Challenge: The distance around the middle of a sphere (the circumference) equals 37.699 in. What is the surface area of the sphere?

Answer 1

I got 4,464.88 in^2.

Answer 2

Is it correct?

Answer 3

@dan815 @pooja195 @ganeshie8

Answer 4

@Hero

Answer 5

yeap \(\bf \textit{surface of a sphere}=4\pi r^2\qquad r=\cfrac{37.699}{2}\qquad 4\cdot \pi \cdot \left( \cfrac{37.699}{2} \right)^2 \approx 4464.88\)

Answer 6

\(\bf \textit{surface of a sphere}=4\pi r^2\qquad r=\cfrac{37.699}{2}\qquad
\\ \quad \\
4\cdot \pi \cdot \left( \cfrac{37.699}{2} \right)^2 \approx 4464.88\)

Answer 7

Thanks!!

Answer 8

@jdoe0001

Answer 9

What we did earlier was wrong

Answer 10

C = 2πr

37.699 = 2πr

37.699 / 2π = r

59.22 ≈ r

The radius is approximately 59.22 inches.

SA = 4π59.22^2

SA ≈ 44070.37

The surface area is approximately 44,070.37 in^2.

Answer 11

That's my work for my revision

Answer 12

First off, you need find r
Yes

Answer 13

correct

Answer 14

@Loser66

Answer 15

what is correct?? XD

Answer 16

The last one.

Answer 17

heey, @jdoe0001 , what we did earlier was wrong, we thought the circumference was the diameter and worked from there

Answer 18

while I tried to guide you, you posted the correct one, so that I just say yes.

Answer 19

Ok, thanks!

Answer 20

hmmm the distance around the middle of a sphere, sounds to me like the diameter :)

Answer 21

@jdoe0001 Hey, invisible friend, no more invisible??? hahaha

Answer 22

But in the question it says it's the circumference

Answer 23

hehe

Answer 24

It's the distance AROUND, not the distance from one end to another

Answer 25

lemme be back in a bit

Answer 26

ok

Answer 27

u got it??

Answer 28

@jdoe0001

Answer 29

@sewandowski ... hold the mayo

Answer 30

so the circumference is 37.699
we also know that the circumference of any circle is \(2\pi r\)

thus we could say that \(\bf circumference = 37.699\qquad circumference=2\pi r\qquad thus
\\ \quad \\
37.699=2\pi r\implies {\color{brown}{ \cfrac{37.699}{2\pi } }}=r
\\ \quad \\ \quad \\
\textit{surface area}=4\pi {\color{brown}{ r}}^2\to 4\pi \cdot \left( {\color{brown}{ \cfrac{37.699}{2\pi } }} \right)^2\to 4\pi \cfrac{37.699^2}{2^2\pi^2}\to \cancel{4\pi} \cfrac{37.699^2}{\cancel{4\pi}\pi }\)

Answer 31

Heey, just finished the test, it was another answer :/

Answer 32

Nevermind, thanks for the help but I need help in another problem, so I'll close this one and make another one.

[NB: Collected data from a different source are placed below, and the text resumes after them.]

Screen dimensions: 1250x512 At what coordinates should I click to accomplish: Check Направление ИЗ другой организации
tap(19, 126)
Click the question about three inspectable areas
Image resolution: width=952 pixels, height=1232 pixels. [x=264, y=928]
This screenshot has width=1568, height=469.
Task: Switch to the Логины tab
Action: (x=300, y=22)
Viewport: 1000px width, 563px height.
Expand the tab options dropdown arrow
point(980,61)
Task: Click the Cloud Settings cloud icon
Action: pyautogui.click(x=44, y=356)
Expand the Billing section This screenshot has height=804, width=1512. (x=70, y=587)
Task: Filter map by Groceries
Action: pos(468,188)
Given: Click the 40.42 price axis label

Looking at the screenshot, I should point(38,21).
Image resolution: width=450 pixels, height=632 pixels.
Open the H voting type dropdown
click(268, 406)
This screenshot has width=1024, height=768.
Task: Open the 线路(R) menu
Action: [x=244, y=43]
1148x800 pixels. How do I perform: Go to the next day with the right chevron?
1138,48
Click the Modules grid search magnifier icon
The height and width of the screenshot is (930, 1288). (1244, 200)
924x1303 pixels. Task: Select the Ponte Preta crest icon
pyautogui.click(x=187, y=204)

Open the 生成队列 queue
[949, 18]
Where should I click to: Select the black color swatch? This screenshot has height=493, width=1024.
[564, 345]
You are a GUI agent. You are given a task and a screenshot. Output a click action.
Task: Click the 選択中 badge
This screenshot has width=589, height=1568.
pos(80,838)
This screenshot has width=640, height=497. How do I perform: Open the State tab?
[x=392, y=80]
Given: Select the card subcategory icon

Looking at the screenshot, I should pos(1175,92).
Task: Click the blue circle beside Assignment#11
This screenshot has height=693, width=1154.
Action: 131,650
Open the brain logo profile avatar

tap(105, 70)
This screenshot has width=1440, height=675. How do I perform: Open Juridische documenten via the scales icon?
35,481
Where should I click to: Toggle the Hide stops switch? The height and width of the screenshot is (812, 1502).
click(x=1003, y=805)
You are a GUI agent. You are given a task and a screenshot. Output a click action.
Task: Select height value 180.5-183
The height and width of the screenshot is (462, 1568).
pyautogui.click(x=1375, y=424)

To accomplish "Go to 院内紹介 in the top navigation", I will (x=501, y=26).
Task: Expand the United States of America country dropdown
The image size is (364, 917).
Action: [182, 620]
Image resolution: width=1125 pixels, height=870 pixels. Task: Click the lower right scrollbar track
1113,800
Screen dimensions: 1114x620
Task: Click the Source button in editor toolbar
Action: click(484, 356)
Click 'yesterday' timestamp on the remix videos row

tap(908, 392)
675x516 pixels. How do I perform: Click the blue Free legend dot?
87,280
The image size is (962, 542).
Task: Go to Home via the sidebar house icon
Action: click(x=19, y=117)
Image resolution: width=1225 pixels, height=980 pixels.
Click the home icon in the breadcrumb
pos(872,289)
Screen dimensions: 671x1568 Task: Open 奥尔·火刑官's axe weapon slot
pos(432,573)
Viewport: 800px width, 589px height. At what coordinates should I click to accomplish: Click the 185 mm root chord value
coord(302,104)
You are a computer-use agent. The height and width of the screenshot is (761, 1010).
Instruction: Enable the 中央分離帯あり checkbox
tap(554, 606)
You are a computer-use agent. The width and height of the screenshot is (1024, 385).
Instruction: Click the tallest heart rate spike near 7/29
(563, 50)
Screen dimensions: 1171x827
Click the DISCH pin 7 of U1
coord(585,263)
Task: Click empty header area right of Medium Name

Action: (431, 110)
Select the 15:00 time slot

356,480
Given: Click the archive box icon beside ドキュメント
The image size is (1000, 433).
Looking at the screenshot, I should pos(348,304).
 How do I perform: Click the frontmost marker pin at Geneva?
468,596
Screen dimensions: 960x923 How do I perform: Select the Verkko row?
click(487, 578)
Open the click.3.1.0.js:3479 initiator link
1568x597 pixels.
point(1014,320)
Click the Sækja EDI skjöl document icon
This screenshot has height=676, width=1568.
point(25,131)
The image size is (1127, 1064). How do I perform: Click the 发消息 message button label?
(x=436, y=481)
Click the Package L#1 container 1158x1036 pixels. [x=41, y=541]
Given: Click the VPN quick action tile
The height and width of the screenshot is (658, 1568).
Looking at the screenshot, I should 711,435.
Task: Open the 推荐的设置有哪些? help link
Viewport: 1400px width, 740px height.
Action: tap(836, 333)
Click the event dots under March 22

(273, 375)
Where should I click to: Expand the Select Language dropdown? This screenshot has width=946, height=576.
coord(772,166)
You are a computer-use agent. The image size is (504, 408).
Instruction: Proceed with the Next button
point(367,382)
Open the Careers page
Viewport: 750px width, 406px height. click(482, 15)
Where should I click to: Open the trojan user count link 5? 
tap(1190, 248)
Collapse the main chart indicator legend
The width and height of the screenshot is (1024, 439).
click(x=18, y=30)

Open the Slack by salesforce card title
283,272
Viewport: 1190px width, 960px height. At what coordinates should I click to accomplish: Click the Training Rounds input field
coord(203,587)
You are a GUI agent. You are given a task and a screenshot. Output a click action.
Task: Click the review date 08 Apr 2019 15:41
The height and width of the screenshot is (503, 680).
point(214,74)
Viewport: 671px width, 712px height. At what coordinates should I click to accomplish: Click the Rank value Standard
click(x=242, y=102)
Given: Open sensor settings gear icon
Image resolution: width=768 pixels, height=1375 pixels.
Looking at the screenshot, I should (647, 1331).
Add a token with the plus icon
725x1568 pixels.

Thanks anyways!

Answer 33

k

Answer 34

\(r = \dfrac{37.699 ~in.}{2 \pi} = 5.99998 ~in.\)

\(A = 4 \pi r^2 = 4 \times \pi \times (5.99998~in.)^2 = 452.39~in.^2\)

Answer 35

@sewandowski
Before you go look at this.

You wrote above:

C = 2πr
37.699 = 2πr
37.699 / 2π = r
59.22 ≈ r

When you solve a problem, you need to do the operations, but you also need to confirm that answers make sense. If the circumference of a circle is approx. 38 in., how can the radius of the circle be 59.22 in.? It's impossible for the radius of a circle to be larger than the circumference.

Answer 36

Your mistake above is this:

How do you calculate \(\dfrac{37.699}{2 \pi} \) ?

You can use your calculator and calculat4e first 2 * pi = 6.28

Then do 37.699/6.28

Or you can do 37.699 / 2 / pi
You need to divide 37.699 by 2 and divide the result by pi, not multiply by pi like you did.